Fast forward to the beginning of 2015, when I signed myself up for my first half-marathon. I don’t think I had ever ran 5K up until that point (if I had, the last time was most definitely the aforementioned cross-country), and I was incredibly unfit. I suppose you could say it was an incredibly stupid idea. But with 9 months until race day, and a small sense of denial about how long 13.1 miles really is, I set about firstly to get my fitness levels up, and then secondly, to train to complete the damn thing.
Everyone talks about runner’s high, that overdose of endorphins that comes with running. I’ve experienced it plenty of times; when I achieved my 10K PB, during my 5K PB pre-race, when I first ran 8K on a dark spring evening, and after the half-marathon itself.
I love it, I thrive off it, and it’s one of the most rewarding feelings.
But no one talks about the other times. The time that you misjudge the curb, roll over on your ankle, and crack your iPhone screen. (From then on, I invested in a Garmin Forerunner and iPod shuffle – I’ve never looked back).

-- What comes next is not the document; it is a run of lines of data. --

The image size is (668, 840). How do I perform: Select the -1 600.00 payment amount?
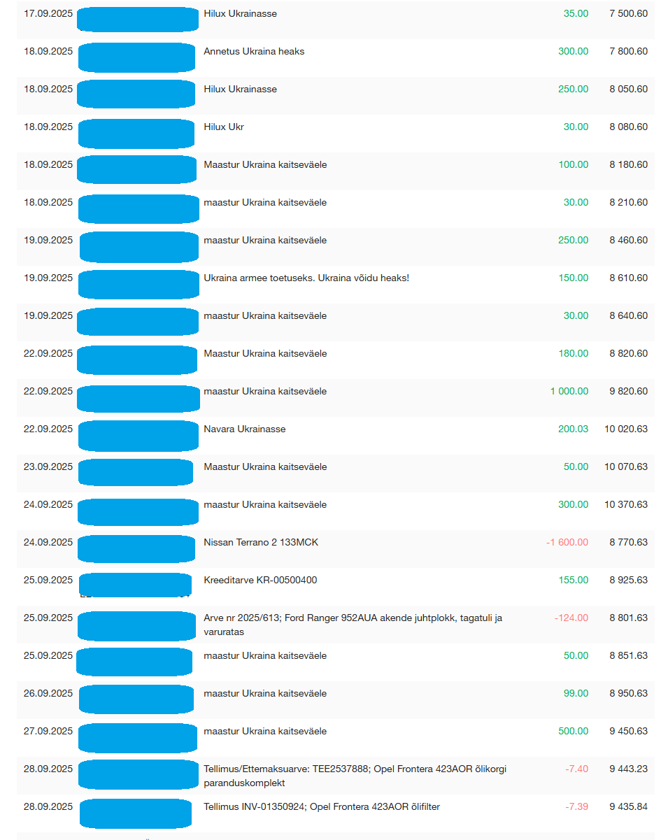click(x=567, y=542)
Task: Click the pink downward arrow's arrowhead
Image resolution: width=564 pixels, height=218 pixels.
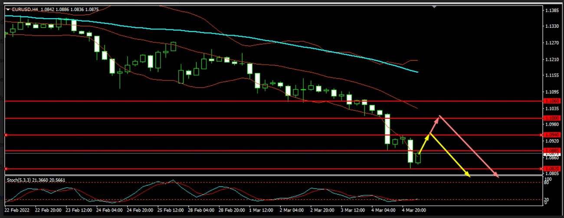Action: coord(496,176)
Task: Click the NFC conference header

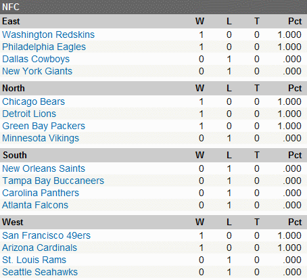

Or the time you nearly get run over by a car. Sometimes we mention the catcalling episodes, but not often enough in my opinion. We don’t talk about the walkers who see you and continue to take up the entire width of the pavement (does it hurt to let go of each other’s hands for a couple of seconds?), so you have to run on the bicycle lane. We don’t talk about how difficult it can be to motivate yourself to leave the house, especially when you run solo. Or how to come back from a few terribly slow runs. The self-doubt levels go through the roof. I know because I experienced all of these things, and the self-doubt hit me the hardest.
During the training process, there were so many times I wanted to stop, give up or feign injury, and even more times than that when I tried to convince myself I wouldn’t be able to do it. I cursed myself for signing up for the damn thing, and I was envious of everyone who made it look easy.
But as I entered race day, I remembered the three things I’d read to help my mind from planting the seed of self-doubt:
- The human body can withstand more than we think
- Dig deep into the reserves
- Imagine your loved ones waiting for you at the finish line
I remember seeing a mammoth hill at the tenth mile of the race, cursing the race organisers underneath my breath. I don’t think I was the only one. I took a moment to catch my breath, dug as deep as I could and used all my energy to sprint up that hill as I imagined my loved ones at the top of it. My theory being if I tried to run as fast as I could up it then the pain would be over quicker. It worked.
I finished the race at a very respectable time and well within my goal target that day. I’d go as far as to say it’s one of my biggest achievements to date. I learnt a lot about my internal monologue, my drive to succeed, determination, and how glorious my body really is.
And to those non-runners who would comment, “A half-marathon? You’re not even doing a full one?” I’d sure as hell love to see you try.